» **WHAT THE EXERCISE ASKS**:
Word for word, print each record, dropping any image it holds.

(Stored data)

+++

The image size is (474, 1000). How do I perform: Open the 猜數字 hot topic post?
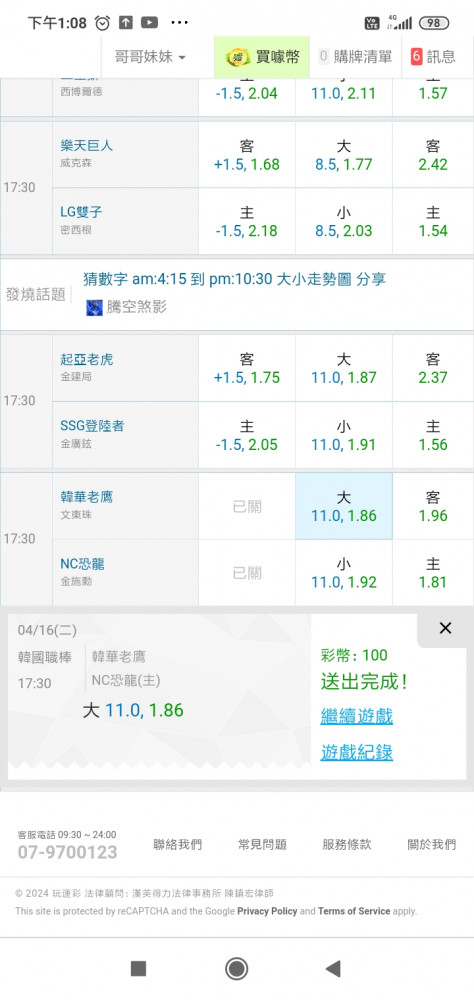(234, 279)
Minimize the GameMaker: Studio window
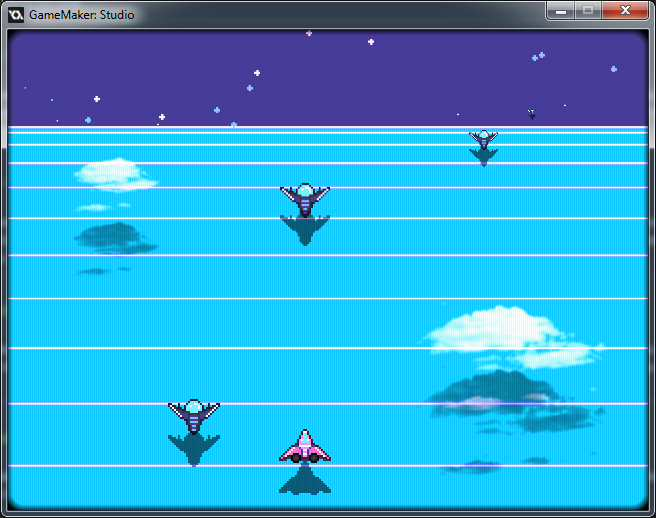Image resolution: width=656 pixels, height=518 pixels. [561, 10]
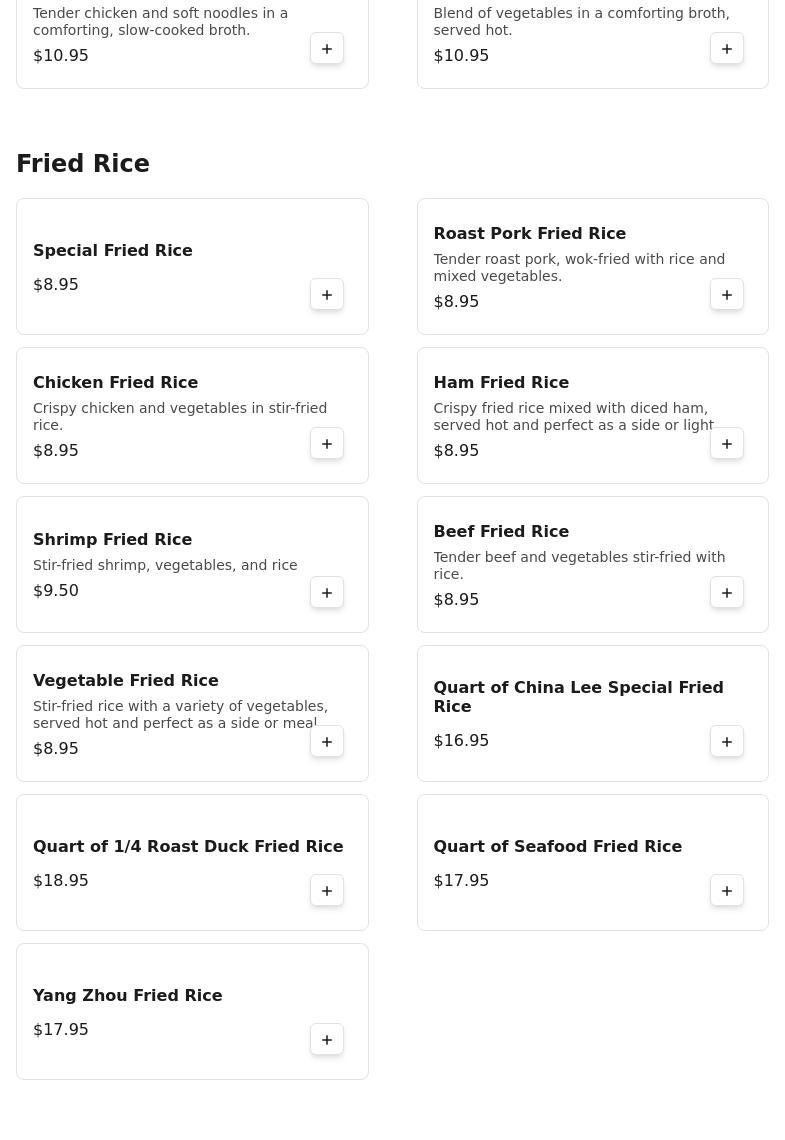Add Yang Zhou Fried Rice to cart

[327, 1040]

+++

» **EXERCISE RESPONSE**:
The image size is (474, 1000). How do I perform: Open the 猜數字 hot topic post?
(234, 279)
Minimize the GameMaker: Studio window
Image resolution: width=656 pixels, height=518 pixels. [561, 10]
Add Yang Zhou Fried Rice to cart

[327, 1040]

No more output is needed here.